My survey’s also a lot shorter than yours, so I could imagine it filtering for respondents who are busier, lazier, less interested in the topic, less interested in helping produce good survey data, etc.
Excited to have the full results of your survey released soon! :) I read a few paragraphs of it when you sent me a copy, though I haven’t read the full paper.
Your “probability of an existential catastrophe due to AI” got mean 0.23 and median 0.1. Notably, this includes misuse risk along with accident risk, so it’s especially striking that it’s lower than my survey’s Q2, “[risk from] AI systems not doing/optimizing what the people deploying them wanted/intended”, which got mean ~0.401 and median 0.3.
Looking at different subgroups’ answers to Q2:
MIRI: mean 0.8, median 0.7.
OpenAI: mean ~0.207, median 0.26. (A group that wasn’t in your survey.)
No affiliation specified: mean ~0.446, median 0.35. (Might or might not include MIRI people.)
All respondents other than ‘MIRI’ and ‘no affiliation specified’: mean 0.278, median 0.26.
Even the latter group is surprisingly high. A priori, I’d have expected that MIRI on its own would matter less than ‘the overall (non-MIRI) target populations are very different for the two surveys’:
My survey was sent to FHI, MIRI, DeepMind, CHAI, Open Phil, OpenAI, and ‘recent OpenAI’.
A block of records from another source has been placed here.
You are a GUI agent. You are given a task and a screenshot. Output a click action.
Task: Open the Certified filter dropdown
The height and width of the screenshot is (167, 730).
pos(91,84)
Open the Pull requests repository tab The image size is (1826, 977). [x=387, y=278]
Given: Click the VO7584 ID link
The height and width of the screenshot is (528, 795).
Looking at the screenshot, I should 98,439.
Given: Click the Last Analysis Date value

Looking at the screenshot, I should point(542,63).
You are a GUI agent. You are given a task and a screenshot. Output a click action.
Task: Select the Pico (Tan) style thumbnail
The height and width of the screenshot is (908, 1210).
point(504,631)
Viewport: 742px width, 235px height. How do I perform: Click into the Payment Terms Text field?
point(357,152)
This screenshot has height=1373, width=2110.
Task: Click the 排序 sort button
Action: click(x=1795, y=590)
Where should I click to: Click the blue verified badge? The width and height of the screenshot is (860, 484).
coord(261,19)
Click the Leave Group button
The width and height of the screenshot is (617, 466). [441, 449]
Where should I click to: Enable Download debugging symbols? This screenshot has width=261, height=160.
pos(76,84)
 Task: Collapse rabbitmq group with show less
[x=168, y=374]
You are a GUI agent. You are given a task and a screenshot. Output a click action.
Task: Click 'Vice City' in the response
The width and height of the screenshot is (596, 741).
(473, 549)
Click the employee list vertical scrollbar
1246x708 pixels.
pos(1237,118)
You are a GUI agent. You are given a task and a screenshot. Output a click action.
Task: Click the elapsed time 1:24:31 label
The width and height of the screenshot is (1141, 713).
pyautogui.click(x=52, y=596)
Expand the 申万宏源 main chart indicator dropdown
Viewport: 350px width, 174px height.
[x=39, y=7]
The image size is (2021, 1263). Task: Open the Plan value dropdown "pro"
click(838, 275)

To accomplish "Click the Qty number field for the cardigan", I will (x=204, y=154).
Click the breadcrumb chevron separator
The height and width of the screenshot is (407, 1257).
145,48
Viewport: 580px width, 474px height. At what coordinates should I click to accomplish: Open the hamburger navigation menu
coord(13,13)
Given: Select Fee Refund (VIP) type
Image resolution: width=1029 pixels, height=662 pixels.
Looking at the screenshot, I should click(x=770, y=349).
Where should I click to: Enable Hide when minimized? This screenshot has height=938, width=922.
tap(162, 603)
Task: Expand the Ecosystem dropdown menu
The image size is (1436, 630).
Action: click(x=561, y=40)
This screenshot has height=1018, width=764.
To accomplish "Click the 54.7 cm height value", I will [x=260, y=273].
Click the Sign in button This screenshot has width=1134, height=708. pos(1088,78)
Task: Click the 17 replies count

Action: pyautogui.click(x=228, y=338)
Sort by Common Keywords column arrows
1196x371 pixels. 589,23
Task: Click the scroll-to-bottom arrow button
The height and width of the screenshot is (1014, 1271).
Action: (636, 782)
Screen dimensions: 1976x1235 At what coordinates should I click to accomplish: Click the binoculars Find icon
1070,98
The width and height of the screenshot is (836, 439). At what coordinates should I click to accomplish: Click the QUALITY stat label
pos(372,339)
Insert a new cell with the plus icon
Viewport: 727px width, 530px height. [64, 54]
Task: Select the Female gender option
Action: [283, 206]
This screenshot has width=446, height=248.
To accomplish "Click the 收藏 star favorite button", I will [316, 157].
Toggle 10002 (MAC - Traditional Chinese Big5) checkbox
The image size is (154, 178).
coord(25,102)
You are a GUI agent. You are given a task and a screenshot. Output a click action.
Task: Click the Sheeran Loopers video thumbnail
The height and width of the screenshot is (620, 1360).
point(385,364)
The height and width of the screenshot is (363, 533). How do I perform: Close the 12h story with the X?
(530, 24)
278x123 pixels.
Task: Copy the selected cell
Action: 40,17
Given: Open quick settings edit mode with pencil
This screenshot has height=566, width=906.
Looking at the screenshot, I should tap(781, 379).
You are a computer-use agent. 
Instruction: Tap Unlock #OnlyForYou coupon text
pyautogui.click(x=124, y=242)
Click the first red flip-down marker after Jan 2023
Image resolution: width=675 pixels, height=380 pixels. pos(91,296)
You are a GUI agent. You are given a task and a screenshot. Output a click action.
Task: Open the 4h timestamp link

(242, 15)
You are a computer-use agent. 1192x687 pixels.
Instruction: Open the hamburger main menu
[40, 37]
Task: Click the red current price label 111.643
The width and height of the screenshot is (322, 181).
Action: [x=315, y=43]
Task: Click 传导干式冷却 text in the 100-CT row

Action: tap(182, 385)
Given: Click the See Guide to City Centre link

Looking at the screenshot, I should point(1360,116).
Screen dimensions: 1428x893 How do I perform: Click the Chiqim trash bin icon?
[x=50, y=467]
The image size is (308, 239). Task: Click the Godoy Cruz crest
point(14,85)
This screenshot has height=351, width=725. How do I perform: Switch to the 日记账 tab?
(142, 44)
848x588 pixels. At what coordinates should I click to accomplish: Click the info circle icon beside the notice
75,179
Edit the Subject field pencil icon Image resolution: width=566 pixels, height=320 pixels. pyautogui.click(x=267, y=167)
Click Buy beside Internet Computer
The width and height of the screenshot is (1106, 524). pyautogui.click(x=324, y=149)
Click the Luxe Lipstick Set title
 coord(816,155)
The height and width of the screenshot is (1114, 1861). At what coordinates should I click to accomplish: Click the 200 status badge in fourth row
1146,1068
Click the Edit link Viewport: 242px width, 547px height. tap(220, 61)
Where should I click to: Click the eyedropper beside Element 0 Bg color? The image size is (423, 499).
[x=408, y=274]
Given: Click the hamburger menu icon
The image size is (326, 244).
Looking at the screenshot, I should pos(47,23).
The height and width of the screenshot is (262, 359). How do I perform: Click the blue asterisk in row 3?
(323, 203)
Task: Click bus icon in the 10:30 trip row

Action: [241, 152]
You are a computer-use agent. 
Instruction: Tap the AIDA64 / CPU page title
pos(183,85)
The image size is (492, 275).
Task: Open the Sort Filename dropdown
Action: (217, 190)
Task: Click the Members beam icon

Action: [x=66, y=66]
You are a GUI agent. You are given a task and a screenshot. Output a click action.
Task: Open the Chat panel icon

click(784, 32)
Your survey was sent to four of those groups (FHI, MIRI, CHAI, Open Phil), subtracting OpenAI, ‘recent OpenAI’, and DeepMind. Yours was also sent to CSER, Mila, Partnership on AI, CSET, CLR, FLI, AI Impacts, GCRI, and various independent researchers recommended by these groups. So your survey has fewer AI researchers, more small groups, and more groups that don’t have AGI/TAI as their top focus.
You attempted to restrict your survey to people “who have taken time to form their own views about existential risk from AI”, whereas I attempted to restrict to anyone “who researches long-term AI topics, or who has done a lot of past work on such topics”. So I’d naively expect my population to include more people who (e.g.) work on AI alignment but haven’t thought a bunch about risk forecasting; and I’d naively expect your population to include more people who have spent a day carefully crafting an AI x-risk prediction, but primarily work in biosecurity or some other area. That’s just a guess on my part, though.
Overall, your methods for choosing who to include seem super reasonable to me -- perhaps more natural than mine, even. Part of why I ran my survey was just the suspicion that there’s a lot of disagreement between orgs and between different types of AI safety researcher, such that it makes a large difference which groups we include. I’d be interested in an analysis of that question; eyeballing my chart, it looks to me like there is a fair amount of disagreement like that (even if we ignore MIRI).
Oh, your survey also frames the questions very differently, in a way that seems important to me. You give multiple-choice questions like :
… whereas I just asked for a probability.
Overall, you give fourteen options for probabilities below 10%, and two options above 90%. (One of which is the dreaded-by-rationalists “100%”.)
By giving many fine gradations of ‘AI x-risk is low probability’ without giving as many gradations of ‘AI x-risk is high probability’, you’re communicating that low-probability answers are more normal/natural/expected.
The low probabilities are also listed first, which is a natural choice but could still have a priming effect. (Anchoring to 0.0001% and adjusting from that point, versus anchoring to 95%.) On my screen’s resolution, you have to scroll down three pages to even see numbers as high as 65% or 80%. I lean toward thinking ‘low probabilities listed first’ wasn’t a big factor, though.
My survey’s also a lot shorter than yours, so I could imagine it filtering for respondents who are busier, lazier, less interested in the topic, less interested in helping produce good survey data, etc.